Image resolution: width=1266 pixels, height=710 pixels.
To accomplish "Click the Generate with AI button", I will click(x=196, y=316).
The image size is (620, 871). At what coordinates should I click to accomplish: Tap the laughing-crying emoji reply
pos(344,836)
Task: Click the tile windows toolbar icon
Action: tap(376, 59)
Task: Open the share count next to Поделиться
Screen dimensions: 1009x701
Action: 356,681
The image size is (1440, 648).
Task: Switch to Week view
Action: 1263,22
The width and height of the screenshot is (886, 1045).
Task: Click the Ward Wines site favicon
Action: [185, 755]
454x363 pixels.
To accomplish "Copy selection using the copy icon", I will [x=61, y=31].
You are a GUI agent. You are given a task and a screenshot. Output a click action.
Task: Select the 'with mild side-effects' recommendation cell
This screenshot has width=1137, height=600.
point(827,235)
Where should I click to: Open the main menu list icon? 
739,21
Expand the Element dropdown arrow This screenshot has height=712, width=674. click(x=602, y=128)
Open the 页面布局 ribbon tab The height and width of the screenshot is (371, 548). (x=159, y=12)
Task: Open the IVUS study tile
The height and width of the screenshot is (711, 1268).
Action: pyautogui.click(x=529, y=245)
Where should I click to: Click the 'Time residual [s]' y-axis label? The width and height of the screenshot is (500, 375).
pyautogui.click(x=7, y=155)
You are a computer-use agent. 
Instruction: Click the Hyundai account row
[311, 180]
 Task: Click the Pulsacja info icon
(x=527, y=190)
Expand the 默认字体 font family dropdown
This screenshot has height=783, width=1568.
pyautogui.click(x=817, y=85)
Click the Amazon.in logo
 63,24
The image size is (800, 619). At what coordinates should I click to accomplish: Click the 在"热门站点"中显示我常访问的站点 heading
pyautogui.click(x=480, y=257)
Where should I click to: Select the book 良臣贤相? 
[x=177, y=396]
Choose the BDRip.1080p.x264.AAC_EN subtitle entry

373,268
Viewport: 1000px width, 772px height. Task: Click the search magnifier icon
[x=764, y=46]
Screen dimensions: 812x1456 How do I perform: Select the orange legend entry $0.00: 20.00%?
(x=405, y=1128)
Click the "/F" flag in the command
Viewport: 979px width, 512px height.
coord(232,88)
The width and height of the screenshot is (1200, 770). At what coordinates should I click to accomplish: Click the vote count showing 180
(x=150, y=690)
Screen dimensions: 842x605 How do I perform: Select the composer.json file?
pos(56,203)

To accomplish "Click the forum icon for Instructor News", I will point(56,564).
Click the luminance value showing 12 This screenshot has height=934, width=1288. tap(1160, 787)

* **DIRECTIONS FOR THIS TASK**
Start at the first line of the entries and stop at the line that contains "Task: Select the". Repeat every line in that span exactly, and nothing beyond it.

* **EXERCISE RESPONSE**
Image resolution: width=1266 pixels, height=710 pixels.
To accomplish "Click the Generate with AI button", I will click(x=196, y=316).
The image size is (620, 871). At what coordinates should I click to accomplish: Tap the laughing-crying emoji reply
pos(344,836)
Task: Click the tile windows toolbar icon
Action: tap(376, 59)
Task: Open the share count next to Поделиться
Screen dimensions: 1009x701
Action: 356,681
The image size is (1440, 648).
Task: Switch to Week view
Action: 1263,22
The width and height of the screenshot is (886, 1045).
Task: Click the Ward Wines site favicon
Action: [185, 755]
454x363 pixels.
To accomplish "Copy selection using the copy icon", I will [x=61, y=31].
You are a GUI agent. You are given a task and a screenshot. Output a click action.
Task: Select the 'with mild side-effects' recommendation cell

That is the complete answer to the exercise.